Each entry shown below is to be reproduced exactly.

» SUPPLIED RECORDS
════════════════════
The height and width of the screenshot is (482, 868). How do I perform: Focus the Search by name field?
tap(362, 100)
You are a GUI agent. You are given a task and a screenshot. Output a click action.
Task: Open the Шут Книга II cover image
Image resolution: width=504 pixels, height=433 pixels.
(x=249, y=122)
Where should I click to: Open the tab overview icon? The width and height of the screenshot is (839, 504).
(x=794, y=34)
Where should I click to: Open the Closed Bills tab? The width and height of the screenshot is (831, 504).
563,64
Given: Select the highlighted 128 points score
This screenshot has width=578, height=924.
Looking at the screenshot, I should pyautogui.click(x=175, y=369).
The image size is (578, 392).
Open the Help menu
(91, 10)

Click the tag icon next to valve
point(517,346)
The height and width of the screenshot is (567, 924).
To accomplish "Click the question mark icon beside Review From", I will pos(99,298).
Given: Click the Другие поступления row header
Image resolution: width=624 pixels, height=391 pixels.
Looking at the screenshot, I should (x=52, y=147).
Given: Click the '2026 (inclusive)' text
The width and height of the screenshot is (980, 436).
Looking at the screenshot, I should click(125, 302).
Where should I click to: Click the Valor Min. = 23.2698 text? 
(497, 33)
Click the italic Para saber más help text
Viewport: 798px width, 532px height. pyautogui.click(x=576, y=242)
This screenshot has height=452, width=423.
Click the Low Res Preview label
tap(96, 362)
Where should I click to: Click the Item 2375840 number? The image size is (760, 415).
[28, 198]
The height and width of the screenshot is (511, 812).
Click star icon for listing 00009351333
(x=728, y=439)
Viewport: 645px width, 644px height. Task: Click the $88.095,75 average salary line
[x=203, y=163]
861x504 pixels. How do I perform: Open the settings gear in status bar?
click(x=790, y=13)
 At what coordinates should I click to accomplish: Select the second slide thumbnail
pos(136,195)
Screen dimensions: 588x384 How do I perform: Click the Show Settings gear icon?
════════════════════
» RESULT
The height and width of the screenshot is (482, 868). How do I perform: Focus the Search by name field?
tap(362, 100)
You are a GUI agent. You are given a task and a screenshot. Output a click action.
Task: Open the Шут Книга II cover image
Image resolution: width=504 pixels, height=433 pixels.
(x=249, y=122)
Where should I click to: Open the tab overview icon? The width and height of the screenshot is (839, 504).
(x=794, y=34)
Where should I click to: Open the Closed Bills tab? The width and height of the screenshot is (831, 504).
563,64
Given: Select the highlighted 128 points score
This screenshot has width=578, height=924.
Looking at the screenshot, I should pyautogui.click(x=175, y=369).
The image size is (578, 392).
Open the Help menu
(91, 10)

Click the tag icon next to valve
point(517,346)
The height and width of the screenshot is (567, 924).
To accomplish "Click the question mark icon beside Review From", I will pos(99,298).
Given: Click the Другие поступления row header
Image resolution: width=624 pixels, height=391 pixels.
Looking at the screenshot, I should (x=52, y=147).
Given: Click the '2026 (inclusive)' text
The width and height of the screenshot is (980, 436).
Looking at the screenshot, I should click(125, 302).
Where should I click to: Click the Valor Min. = 23.2698 text? 
(497, 33)
Click the italic Para saber más help text
Viewport: 798px width, 532px height. pyautogui.click(x=576, y=242)
This screenshot has height=452, width=423.
Click the Low Res Preview label
tap(96, 362)
Where should I click to: Click the Item 2375840 number? The image size is (760, 415).
[28, 198]
The height and width of the screenshot is (511, 812).
Click star icon for listing 00009351333
(x=728, y=439)
Viewport: 645px width, 644px height. Task: Click the $88.095,75 average salary line
[x=203, y=163]
861x504 pixels. How do I perform: Open the settings gear in status bar?
click(x=790, y=13)
 At what coordinates should I click to accomplish: Select the second slide thumbnail
pos(136,195)
Screen dimensions: 588x384 How do I perform: Click the Show Settings gear icon?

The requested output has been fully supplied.